DOLOMITE – BIOCHEMICAL?
Some introductory texts will take the observation that there
may be no true primary dolomite and suggest that this
means that dolomite and dolostones are chemical
sedimentary rocks, formed by inorganic diagenetic
processes. However, the reality is that most dolostones
have biochemical carbonate precursor rocks. Thus the
interpretation of most dolostones only makes sense if
one considers them from a biochemical perspective. For
this reason, sedimentology texts will almost invariably
place dolostones in the biochemical camp.
Dolomitization – The Tyndall Formation
The Tyndall Formation is quarried for building stone, and adorns many
buildings in Western Canada, including the Tory Building and Telus
Centre at the U of A. The left view shows the bland weathered
surface, whereas the right view shows the fresh surface. The lighter
material is limestone, and the darker colour is dolostone mottling
[purple arrows]. The fossil is Receptaculites, possibly a fossil alga.
Control of
Dolomitization.
Dolomitization
of the Tyndall
Formation has
occurred next
to burrows
[purple
arrows].
These ancient burrows were formed in the sediment, before the
sediment was indurated/lithified. For whatever reason, the Mg-rich
fluids moved through, and out from, the burrows into the surrounding
limestone. Note the sunflower pattern to the Receptaculites skeleton.
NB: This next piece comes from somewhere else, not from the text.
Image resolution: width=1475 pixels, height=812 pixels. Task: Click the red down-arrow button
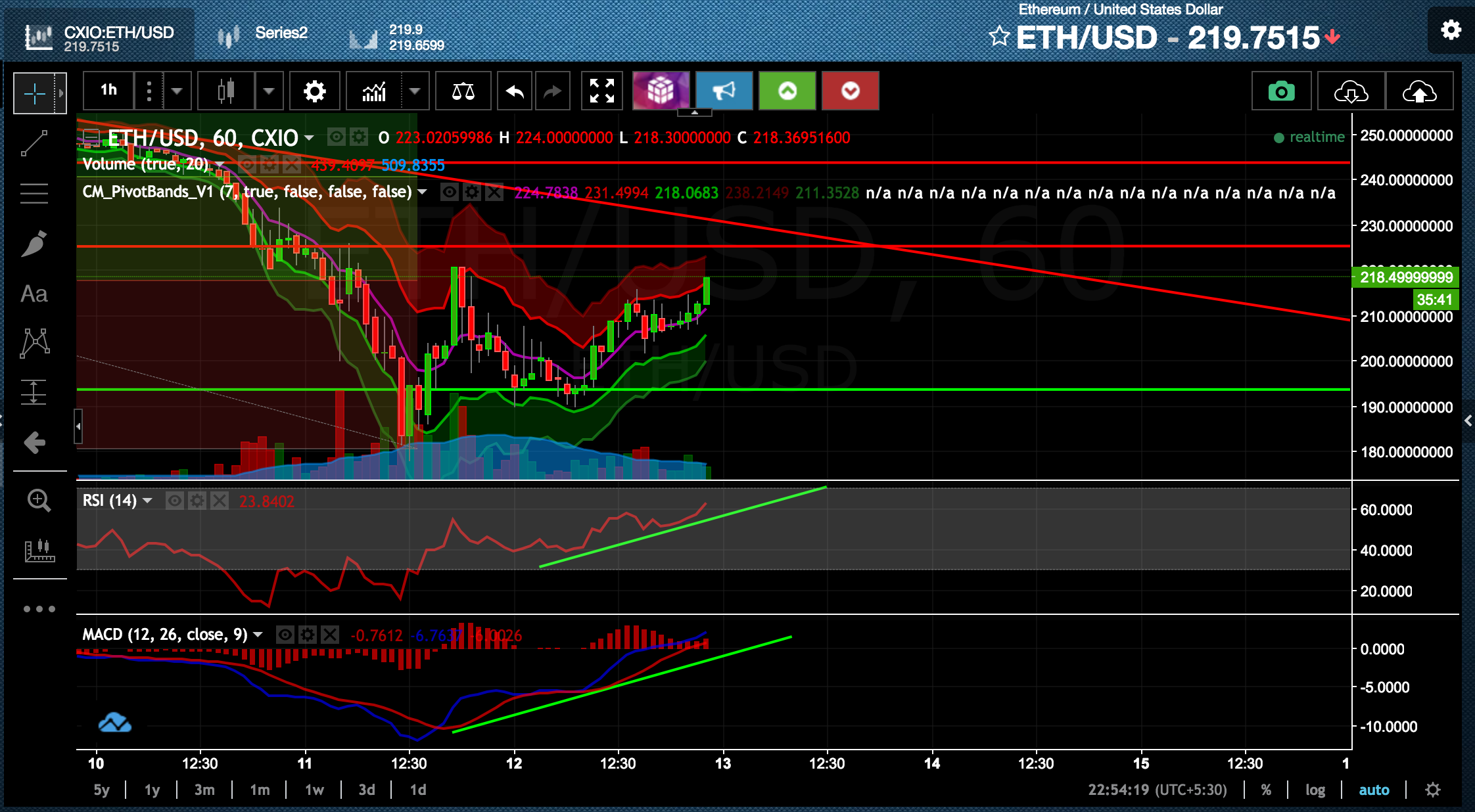(x=850, y=91)
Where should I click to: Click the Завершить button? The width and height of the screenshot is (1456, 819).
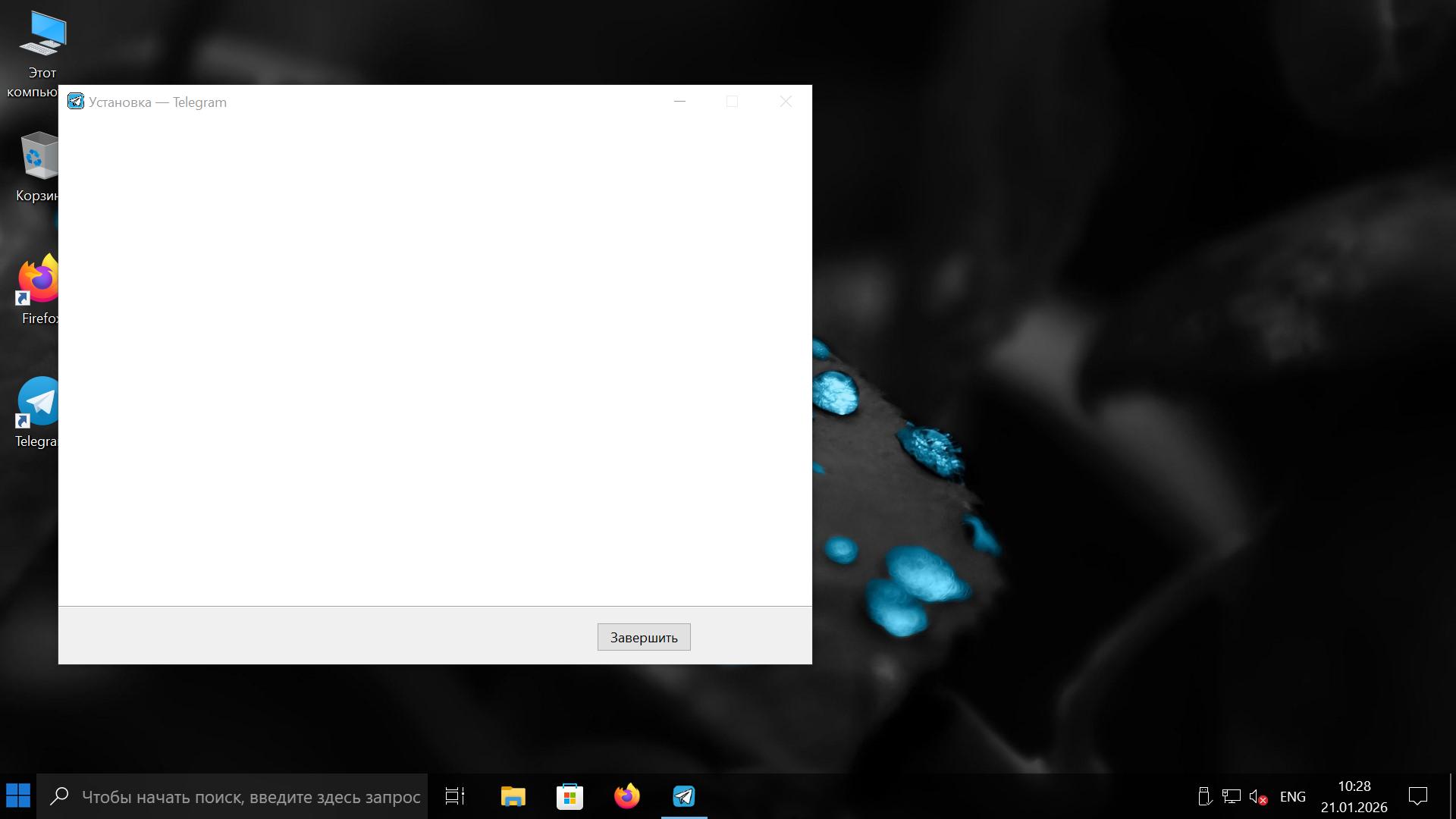click(643, 637)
Dolomitization and Dollars
Both core samples are from oil exploration wells, and illustrate the
Devonian Leduc Formation [left] and Grosmont Formation [right].
Both are fully dolomitized limestones with porosity [blue arrows]
that enables them to be prolific hydrocarbon producers. The
cylindrical plug [pink star] removed from the Leduc core was
analyzed for its petrophysical properties [reservoir characteristics].